> [Recorded data]:

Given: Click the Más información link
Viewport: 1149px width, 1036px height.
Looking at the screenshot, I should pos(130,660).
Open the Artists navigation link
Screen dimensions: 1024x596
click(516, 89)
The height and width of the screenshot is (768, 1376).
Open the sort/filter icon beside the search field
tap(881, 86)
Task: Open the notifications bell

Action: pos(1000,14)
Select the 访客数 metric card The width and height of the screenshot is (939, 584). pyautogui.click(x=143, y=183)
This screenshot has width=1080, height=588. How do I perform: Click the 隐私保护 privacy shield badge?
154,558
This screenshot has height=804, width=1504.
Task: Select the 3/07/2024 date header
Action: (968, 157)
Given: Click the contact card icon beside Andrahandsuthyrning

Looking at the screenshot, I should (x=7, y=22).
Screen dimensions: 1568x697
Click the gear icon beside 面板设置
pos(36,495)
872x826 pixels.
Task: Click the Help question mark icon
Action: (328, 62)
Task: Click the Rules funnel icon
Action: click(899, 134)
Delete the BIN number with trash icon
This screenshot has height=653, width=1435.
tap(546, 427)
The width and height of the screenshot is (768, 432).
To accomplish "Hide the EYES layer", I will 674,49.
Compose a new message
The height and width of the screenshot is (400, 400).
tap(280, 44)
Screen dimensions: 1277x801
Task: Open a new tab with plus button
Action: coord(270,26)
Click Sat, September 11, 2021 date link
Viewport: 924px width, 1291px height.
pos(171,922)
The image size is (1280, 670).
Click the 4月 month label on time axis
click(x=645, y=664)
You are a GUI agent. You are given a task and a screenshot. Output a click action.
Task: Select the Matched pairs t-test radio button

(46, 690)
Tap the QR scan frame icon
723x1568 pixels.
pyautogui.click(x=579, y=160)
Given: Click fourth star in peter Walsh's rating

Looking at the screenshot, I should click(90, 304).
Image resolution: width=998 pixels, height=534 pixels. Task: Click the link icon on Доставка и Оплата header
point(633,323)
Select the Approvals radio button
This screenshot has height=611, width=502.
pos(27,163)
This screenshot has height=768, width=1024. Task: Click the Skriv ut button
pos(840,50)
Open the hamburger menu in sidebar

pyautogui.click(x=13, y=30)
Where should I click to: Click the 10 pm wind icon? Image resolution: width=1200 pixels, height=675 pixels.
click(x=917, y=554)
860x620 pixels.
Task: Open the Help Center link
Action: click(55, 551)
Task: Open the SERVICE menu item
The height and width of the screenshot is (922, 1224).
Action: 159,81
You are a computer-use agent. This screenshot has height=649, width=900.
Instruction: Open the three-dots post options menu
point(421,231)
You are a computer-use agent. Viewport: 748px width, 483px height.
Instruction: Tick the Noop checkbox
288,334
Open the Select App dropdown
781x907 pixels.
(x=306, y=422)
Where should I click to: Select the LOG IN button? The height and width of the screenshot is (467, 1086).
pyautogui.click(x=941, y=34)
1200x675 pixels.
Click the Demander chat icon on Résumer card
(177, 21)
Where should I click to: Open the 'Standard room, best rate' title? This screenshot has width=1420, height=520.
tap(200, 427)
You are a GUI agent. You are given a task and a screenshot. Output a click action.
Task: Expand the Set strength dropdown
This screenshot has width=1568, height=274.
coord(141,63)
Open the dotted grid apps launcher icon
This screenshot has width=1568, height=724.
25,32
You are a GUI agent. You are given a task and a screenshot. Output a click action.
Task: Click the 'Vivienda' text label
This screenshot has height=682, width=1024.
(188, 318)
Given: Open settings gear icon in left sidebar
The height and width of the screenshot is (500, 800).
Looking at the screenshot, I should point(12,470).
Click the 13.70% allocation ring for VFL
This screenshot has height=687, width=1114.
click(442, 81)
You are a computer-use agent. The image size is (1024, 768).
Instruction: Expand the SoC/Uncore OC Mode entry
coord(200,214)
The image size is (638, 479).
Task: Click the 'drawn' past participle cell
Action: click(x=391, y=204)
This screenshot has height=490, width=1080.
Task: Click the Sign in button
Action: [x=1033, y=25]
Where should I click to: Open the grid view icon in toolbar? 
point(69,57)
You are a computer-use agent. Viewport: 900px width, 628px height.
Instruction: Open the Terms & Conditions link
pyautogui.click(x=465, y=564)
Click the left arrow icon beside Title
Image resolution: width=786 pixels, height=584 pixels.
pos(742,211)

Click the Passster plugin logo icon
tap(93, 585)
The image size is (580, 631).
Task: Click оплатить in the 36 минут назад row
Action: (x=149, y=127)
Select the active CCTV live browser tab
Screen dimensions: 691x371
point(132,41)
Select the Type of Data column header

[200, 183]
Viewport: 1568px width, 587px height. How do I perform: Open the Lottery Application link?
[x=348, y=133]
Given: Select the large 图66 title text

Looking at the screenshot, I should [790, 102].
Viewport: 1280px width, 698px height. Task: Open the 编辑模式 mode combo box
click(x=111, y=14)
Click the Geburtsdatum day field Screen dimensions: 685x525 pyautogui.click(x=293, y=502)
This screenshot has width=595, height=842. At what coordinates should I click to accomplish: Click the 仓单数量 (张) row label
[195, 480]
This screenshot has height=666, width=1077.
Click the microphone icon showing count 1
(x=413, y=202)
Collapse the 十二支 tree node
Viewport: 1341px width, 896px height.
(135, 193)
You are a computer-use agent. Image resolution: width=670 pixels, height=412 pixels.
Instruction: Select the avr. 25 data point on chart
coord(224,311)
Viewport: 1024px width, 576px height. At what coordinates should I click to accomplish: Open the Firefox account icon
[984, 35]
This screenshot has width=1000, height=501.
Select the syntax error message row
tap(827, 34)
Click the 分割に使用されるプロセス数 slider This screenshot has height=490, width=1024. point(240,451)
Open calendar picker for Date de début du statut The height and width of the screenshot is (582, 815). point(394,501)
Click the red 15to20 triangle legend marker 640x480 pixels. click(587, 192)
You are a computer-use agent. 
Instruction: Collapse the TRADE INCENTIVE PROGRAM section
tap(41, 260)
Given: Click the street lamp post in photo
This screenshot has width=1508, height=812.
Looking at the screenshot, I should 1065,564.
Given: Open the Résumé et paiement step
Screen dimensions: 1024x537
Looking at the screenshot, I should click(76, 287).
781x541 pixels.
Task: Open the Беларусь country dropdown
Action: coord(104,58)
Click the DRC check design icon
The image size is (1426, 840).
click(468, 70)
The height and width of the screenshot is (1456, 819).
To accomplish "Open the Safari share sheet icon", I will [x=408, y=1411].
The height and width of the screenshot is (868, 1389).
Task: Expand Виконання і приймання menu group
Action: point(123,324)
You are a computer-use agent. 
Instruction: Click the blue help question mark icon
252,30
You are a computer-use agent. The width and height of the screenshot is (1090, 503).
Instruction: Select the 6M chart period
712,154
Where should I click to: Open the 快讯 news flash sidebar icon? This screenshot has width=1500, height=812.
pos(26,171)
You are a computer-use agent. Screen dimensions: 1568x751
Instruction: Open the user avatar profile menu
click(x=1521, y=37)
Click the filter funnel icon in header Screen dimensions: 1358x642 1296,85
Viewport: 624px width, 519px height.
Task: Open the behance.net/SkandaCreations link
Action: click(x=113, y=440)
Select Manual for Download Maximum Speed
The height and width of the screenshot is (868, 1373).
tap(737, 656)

> [Task item]: Could you repeat exactly the lines in the listing above from the one with "Viewport: 1024px width, 576px" down to the one with "Click the 分割に使用されるプロセス数"? Include both of those lines.

> [Response to this task]:
Viewport: 1024px width, 576px height. At what coordinates should I click to accomplish: Open the Firefox account icon
[984, 35]
This screenshot has width=1000, height=501.
Select the syntax error message row
tap(827, 34)
Click the 分割に使用されるプロセス数 slider This screenshot has height=490, width=1024. point(240,451)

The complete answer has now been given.